Its worth noting here: Mounjaro (tirzepatide) can cause mental health side effects, including depression, anxiety..

Some great advice above OP, I just couldn't read and run.

Abitofalark · 10/02/2025 12:48

You've made a start by posting here. Even with an ankle injury - Do get it checked out and get treatment if that's what's needed - you can still exercise, unless you've been medically advised not to.

Apart from exercise that doesn't put weight on it, such as swimming or doing floor exercises such as stretching, etc, you could get some kind of bandage or support and a walking stick to take the pressure off it and probably still be able to walk.

Daily walking in the open air is good for lifting your mood and depression as well as having many physical benefits.

Learn some simple techniques from books such as the classic Self-Help For Your Nerves by Dr Claire Weekes - you can read it free online from an archive library or buy it - or from Paul McKenna the hypnotist. They're easy to learn and practise.

mediummumma · 10/02/2025 12:58

You have identified areas of your life that you’d like to change - well done, that’s a great first step. Now you need to plan how you might make small changes and execute these.

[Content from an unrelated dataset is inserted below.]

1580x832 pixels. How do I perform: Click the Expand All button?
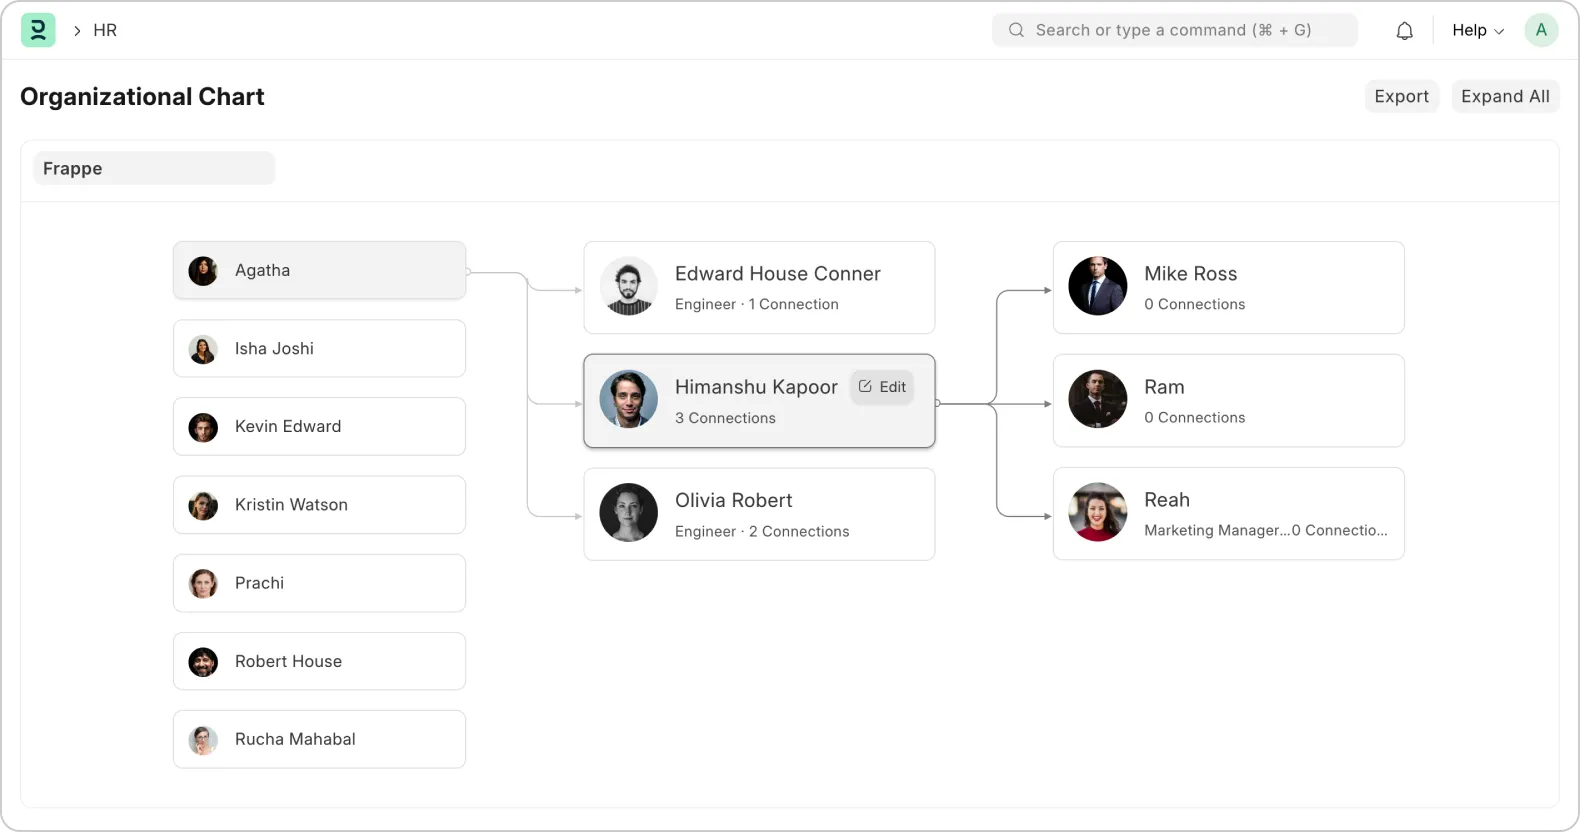click(x=1504, y=96)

In therapy it’s typical to identify ‘one small thing’ that can be targeted, actioned and maintained before adding another ‘one small thing’ and so on. The big picture is too much for anyone, feels overwhelming and keeps us stuck and hopeless. So use your awareness of the bigger picture to do just one thing at a time. That may be to simply move more this week; or perhaps to focus on creating/finding some affirmations to repeat each day to help with your view of yourself. Over the course of a month you’ll be doing four things to bring about sustainable change and those small things really do add up over time.

seekingadvice987 · 10/02/2025 21:56

Hello everyone. Just to say I’ve seen the responses on here and there’s some really great advice which I will respond to properly tomorrow. I am feeling pretty fed up tonight as I had another date at the weekend, slept with him and now he’s giving me the silent treatment. I absolutely hate how I am basing my self worth on whether a man who I’ve spent 12 hours is messaging me, but I can’t help it 😢

OP posts:
seekingadvice987 · 10/02/2025 22:12

How do I stop worrying and spending my whole day being anxious and sad waiting for this guy to message me? I don’t think he will, I think he’s ghosting me, and it’s making me feel so 💩

OP posts:
OldChairMan · 11/02/2025 00:19

seekingadvice987 · 10/02/2025 22:12

How do I stop worrying and spending my whole day being anxious and sad waiting for this guy to message me? I don’t think he will, I think he’s ghosting me, and it’s making me feel so 💩

Don't go on dates to try to help you to feel better about yourself. That is a recipe for disaster. Put the dating on hold until you have focused on your own wellbeing and are in a better place mentally.

SnowFrogJelly · 11/02/2025 00:56

Swimming is great exercise if you have trouble walking.. can your ankle issues be fixed?

AzureLurker · 11/02/2025 01:03

Nutrition and less processed junk. Look up gut brain axis, and improving gut health. Do not rely on dating and men for any sort of health or validation! Look after yourself first, things get better honest.

thrifty24 · 11/02/2025 01:08

You need start small, there is a lot you have got going on here. You can't tackle it all at once. Honestly, if your ankle allows, can you get up in the morning and out for some fresh air and a short walk? Take a homemade coffee with you, listen to the radio/ book / podcast. Do you take any supplements? If not, start taking some Vitamin D. I know it's hard but eating crap will make you feel crap. I'm normally a healthy eating but going through a low mood phase where I've been ordering McD and curries! Ugh feels fun at the time but it's a bad habit. Do you have any resources for healthy eating? It's not all salad and shakes these days. Lastly, you need to focus on yourself and drop this needing a man for validation. We have all been there sure but your focus needs to be on making the small steps to feel better in your own self.